EXERCISE —
Write out every entry below word for word, leaving nothing out.

TASK INPUTS —
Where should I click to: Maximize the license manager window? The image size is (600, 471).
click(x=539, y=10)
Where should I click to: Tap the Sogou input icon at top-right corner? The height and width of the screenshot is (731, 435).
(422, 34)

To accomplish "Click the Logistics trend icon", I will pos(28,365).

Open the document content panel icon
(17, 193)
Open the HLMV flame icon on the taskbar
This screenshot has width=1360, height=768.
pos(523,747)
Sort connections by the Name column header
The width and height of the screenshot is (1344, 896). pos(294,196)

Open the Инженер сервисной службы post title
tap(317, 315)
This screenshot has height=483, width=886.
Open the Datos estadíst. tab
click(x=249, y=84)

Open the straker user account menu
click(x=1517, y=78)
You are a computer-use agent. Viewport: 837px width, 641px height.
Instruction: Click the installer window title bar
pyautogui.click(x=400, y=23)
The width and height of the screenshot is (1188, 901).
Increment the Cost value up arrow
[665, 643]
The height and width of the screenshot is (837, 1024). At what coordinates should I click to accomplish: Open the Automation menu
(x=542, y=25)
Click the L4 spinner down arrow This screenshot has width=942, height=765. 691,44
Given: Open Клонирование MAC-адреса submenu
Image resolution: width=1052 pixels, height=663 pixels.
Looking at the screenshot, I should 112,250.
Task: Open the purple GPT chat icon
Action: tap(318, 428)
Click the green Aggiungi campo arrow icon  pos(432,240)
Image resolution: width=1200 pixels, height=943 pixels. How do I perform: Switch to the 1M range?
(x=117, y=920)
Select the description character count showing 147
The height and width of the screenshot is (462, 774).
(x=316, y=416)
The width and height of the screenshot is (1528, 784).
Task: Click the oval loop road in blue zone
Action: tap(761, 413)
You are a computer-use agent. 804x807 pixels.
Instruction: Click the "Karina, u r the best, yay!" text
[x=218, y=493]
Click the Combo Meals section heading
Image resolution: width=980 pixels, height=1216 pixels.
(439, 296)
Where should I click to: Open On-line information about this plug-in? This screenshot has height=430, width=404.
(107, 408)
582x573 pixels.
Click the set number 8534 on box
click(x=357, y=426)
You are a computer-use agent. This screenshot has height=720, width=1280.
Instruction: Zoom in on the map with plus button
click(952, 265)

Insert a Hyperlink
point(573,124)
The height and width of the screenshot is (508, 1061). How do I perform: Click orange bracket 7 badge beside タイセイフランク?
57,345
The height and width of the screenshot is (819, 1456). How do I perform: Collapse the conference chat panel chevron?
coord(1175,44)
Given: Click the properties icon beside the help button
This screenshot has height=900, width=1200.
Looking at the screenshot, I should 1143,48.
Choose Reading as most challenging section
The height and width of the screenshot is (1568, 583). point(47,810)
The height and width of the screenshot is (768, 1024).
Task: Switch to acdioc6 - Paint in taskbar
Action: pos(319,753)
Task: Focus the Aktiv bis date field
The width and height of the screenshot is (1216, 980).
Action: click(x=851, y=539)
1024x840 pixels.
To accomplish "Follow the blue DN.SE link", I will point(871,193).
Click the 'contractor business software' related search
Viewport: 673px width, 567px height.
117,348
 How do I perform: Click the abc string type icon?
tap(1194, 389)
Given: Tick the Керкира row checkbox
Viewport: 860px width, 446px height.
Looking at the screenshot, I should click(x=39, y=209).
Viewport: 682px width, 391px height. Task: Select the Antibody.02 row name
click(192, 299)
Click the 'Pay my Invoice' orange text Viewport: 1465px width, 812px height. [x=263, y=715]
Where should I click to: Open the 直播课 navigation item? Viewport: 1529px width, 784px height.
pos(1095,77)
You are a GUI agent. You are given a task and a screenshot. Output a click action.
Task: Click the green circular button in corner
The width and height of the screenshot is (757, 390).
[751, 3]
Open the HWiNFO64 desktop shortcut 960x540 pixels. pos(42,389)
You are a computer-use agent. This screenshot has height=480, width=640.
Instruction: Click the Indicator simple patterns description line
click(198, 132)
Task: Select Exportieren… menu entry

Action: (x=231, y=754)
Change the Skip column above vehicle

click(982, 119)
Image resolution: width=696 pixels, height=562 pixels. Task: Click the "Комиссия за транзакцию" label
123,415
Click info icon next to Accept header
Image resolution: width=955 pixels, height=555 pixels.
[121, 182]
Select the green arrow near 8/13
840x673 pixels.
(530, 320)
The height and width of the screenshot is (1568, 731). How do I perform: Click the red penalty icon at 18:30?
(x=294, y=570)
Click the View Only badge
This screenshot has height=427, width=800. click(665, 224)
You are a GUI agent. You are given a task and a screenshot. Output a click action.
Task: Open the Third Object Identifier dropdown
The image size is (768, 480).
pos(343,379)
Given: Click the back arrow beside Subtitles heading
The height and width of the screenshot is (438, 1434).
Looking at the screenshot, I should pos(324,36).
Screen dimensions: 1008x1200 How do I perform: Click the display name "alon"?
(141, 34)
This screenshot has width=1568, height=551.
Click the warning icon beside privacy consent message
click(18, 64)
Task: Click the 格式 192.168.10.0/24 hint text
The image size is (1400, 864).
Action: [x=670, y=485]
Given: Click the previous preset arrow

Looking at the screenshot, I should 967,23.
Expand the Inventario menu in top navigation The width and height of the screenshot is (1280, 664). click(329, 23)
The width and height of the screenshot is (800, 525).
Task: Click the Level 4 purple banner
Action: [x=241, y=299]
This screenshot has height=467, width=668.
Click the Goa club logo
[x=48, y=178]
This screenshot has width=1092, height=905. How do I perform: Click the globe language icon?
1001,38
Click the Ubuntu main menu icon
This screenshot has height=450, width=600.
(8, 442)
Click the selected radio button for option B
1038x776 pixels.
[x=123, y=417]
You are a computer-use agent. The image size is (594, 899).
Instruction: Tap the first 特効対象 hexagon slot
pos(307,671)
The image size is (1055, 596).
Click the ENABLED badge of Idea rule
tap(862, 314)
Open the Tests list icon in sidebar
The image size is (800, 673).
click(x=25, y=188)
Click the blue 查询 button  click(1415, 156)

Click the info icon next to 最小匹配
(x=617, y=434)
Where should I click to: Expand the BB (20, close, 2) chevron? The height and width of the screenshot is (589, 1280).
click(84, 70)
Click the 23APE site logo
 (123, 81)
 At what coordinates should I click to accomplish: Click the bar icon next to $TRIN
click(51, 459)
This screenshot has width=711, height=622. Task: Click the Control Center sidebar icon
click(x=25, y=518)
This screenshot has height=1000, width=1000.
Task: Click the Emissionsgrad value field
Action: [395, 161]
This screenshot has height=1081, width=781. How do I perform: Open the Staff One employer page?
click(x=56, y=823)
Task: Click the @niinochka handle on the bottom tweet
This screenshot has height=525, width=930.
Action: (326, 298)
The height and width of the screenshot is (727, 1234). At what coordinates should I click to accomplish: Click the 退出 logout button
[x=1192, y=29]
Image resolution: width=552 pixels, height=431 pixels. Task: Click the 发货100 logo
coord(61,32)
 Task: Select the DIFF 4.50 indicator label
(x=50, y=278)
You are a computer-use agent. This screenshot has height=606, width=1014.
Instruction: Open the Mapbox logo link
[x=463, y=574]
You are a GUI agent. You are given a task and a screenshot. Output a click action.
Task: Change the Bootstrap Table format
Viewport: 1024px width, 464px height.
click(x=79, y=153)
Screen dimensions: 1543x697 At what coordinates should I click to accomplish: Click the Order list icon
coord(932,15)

ANSWER FOR THE TASK —
Where should I click to: Maximize the license manager window? The image size is (600, 471).
click(x=539, y=10)
Where should I click to: Tap the Sogou input icon at top-right corner? The height and width of the screenshot is (731, 435).
(422, 34)

To accomplish "Click the Logistics trend icon", I will pos(28,365).

Open the document content panel icon
(17, 193)
Open the HLMV flame icon on the taskbar
This screenshot has width=1360, height=768.
pos(523,747)
Sort connections by the Name column header
The width and height of the screenshot is (1344, 896). pos(294,196)

Open the Инженер сервисной службы post title
tap(317, 315)
This screenshot has height=483, width=886.
Open the Datos estadíst. tab
click(x=249, y=84)

Open the straker user account menu
click(x=1517, y=78)
You are a computer-use agent. Viewport: 837px width, 641px height.
Instruction: Click the installer window title bar
pyautogui.click(x=400, y=23)
The width and height of the screenshot is (1188, 901).
Increment the Cost value up arrow
[665, 643]
The height and width of the screenshot is (837, 1024). At what coordinates should I click to accomplish: Open the Automation menu
(x=542, y=25)
Click the L4 spinner down arrow This screenshot has width=942, height=765. 691,44
Given: Open Клонирование MAC-адреса submenu
Image resolution: width=1052 pixels, height=663 pixels.
Looking at the screenshot, I should 112,250.
Task: Open the purple GPT chat icon
Action: tap(318, 428)
Click the green Aggiungi campo arrow icon  pos(432,240)
Image resolution: width=1200 pixels, height=943 pixels. How do I perform: Switch to the 1M range?
(x=117, y=920)
Select the description character count showing 147
The height and width of the screenshot is (462, 774).
(x=316, y=416)
The width and height of the screenshot is (1528, 784).
Task: Click the oval loop road in blue zone
Action: tap(761, 413)
You are a computer-use agent. 804x807 pixels.
Instruction: Click the "Karina, u r the best, yay!" text
[x=218, y=493]
Click the Combo Meals section heading
Image resolution: width=980 pixels, height=1216 pixels.
(439, 296)
Where should I click to: Open On-line information about this plug-in? This screenshot has height=430, width=404.
(107, 408)
582x573 pixels.
Click the set number 8534 on box
click(x=357, y=426)
You are a computer-use agent. This screenshot has height=720, width=1280.
Instruction: Zoom in on the map with plus button
click(952, 265)

Insert a Hyperlink
point(573,124)
The height and width of the screenshot is (508, 1061). How do I perform: Click orange bracket 7 badge beside タイセイフランク?
57,345
The height and width of the screenshot is (819, 1456). How do I perform: Collapse the conference chat panel chevron?
coord(1175,44)
Given: Click the properties icon beside the help button
This screenshot has height=900, width=1200.
Looking at the screenshot, I should 1143,48.
Choose Reading as most challenging section
The height and width of the screenshot is (1568, 583). point(47,810)
The height and width of the screenshot is (768, 1024).
Task: Switch to acdioc6 - Paint in taskbar
Action: pos(319,753)
Task: Focus the Aktiv bis date field
The width and height of the screenshot is (1216, 980).
Action: click(x=851, y=539)
1024x840 pixels.
To accomplish "Follow the blue DN.SE link", I will point(871,193).
Click the 'contractor business software' related search
Viewport: 673px width, 567px height.
117,348
 How do I perform: Click the abc string type icon?
tap(1194, 389)
Given: Tick the Керкира row checkbox
Viewport: 860px width, 446px height.
Looking at the screenshot, I should click(x=39, y=209).
Viewport: 682px width, 391px height. Task: Select the Antibody.02 row name
click(192, 299)
Click the 'Pay my Invoice' orange text Viewport: 1465px width, 812px height. [x=263, y=715]
Where should I click to: Open the 直播课 navigation item? Viewport: 1529px width, 784px height.
pos(1095,77)
You are a GUI agent. You are given a task and a screenshot. Output a click action.
Task: Click the green circular button in corner
The width and height of the screenshot is (757, 390).
[751, 3]
Open the HWiNFO64 desktop shortcut 960x540 pixels. pos(42,389)
You are a computer-use agent. This screenshot has height=480, width=640.
Instruction: Click the Indicator simple patterns description line
click(198, 132)
Task: Select Exportieren… menu entry

Action: (x=231, y=754)
Change the Skip column above vehicle

click(982, 119)
Image resolution: width=696 pixels, height=562 pixels. Task: Click the "Комиссия за транзакцию" label
123,415
Click info icon next to Accept header
Image resolution: width=955 pixels, height=555 pixels.
[121, 182]
Select the green arrow near 8/13
840x673 pixels.
(530, 320)
The height and width of the screenshot is (1568, 731). How do I perform: Click the red penalty icon at 18:30?
(x=294, y=570)
Click the View Only badge
This screenshot has height=427, width=800. click(665, 224)
You are a GUI agent. You are given a task and a screenshot. Output a click action.
Task: Open the Third Object Identifier dropdown
The image size is (768, 480).
pos(343,379)
Given: Click the back arrow beside Subtitles heading
The height and width of the screenshot is (438, 1434).
Looking at the screenshot, I should pos(324,36).
Screen dimensions: 1008x1200 How do I perform: Click the display name "alon"?
(141, 34)
This screenshot has width=1568, height=551.
Click the warning icon beside privacy consent message
click(18, 64)
Task: Click the 格式 192.168.10.0/24 hint text
The image size is (1400, 864).
Action: [x=670, y=485]
Given: Click the previous preset arrow

Looking at the screenshot, I should 967,23.
Expand the Inventario menu in top navigation The width and height of the screenshot is (1280, 664). click(329, 23)
The width and height of the screenshot is (800, 525).
Task: Click the Level 4 purple banner
Action: [x=241, y=299]
This screenshot has height=467, width=668.
Click the Goa club logo
[x=48, y=178]
This screenshot has width=1092, height=905. How do I perform: Click the globe language icon?
1001,38
Click the Ubuntu main menu icon
This screenshot has height=450, width=600.
(8, 442)
Click the selected radio button for option B
1038x776 pixels.
[x=123, y=417]
You are a computer-use agent. The image size is (594, 899).
Instruction: Tap the first 特効対象 hexagon slot
pos(307,671)
The image size is (1055, 596).
Click the ENABLED badge of Idea rule
tap(862, 314)
Open the Tests list icon in sidebar
The image size is (800, 673).
click(x=25, y=188)
Click the blue 查询 button  click(1415, 156)

Click the info icon next to 最小匹配
(x=617, y=434)
Where should I click to: Expand the BB (20, close, 2) chevron? The height and width of the screenshot is (589, 1280).
click(84, 70)
Click the 23APE site logo
 (123, 81)
 At what coordinates should I click to accomplish: Click the bar icon next to $TRIN
click(51, 459)
This screenshot has width=711, height=622. Task: Click the Control Center sidebar icon
click(x=25, y=518)
This screenshot has height=1000, width=1000.
Task: Click the Emissionsgrad value field
Action: [395, 161]
This screenshot has height=1081, width=781. How do I perform: Open the Staff One employer page?
click(x=56, y=823)
Task: Click the @niinochka handle on the bottom tweet
This screenshot has height=525, width=930.
Action: (326, 298)
The height and width of the screenshot is (727, 1234). At what coordinates should I click to accomplish: Click the 退出 logout button
[x=1192, y=29]
Image resolution: width=552 pixels, height=431 pixels. Task: Click the 发货100 logo
coord(61,32)
 Task: Select the DIFF 4.50 indicator label
(x=50, y=278)
You are a computer-use agent. This screenshot has height=606, width=1014.
Instruction: Open the Mapbox logo link
[x=463, y=574]
You are a GUI agent. You are given a task and a screenshot. Output a click action.
Task: Change the Bootstrap Table format
Viewport: 1024px width, 464px height.
click(x=79, y=153)
Screen dimensions: 1543x697 At what coordinates should I click to accomplish: Click the Order list icon
coord(932,15)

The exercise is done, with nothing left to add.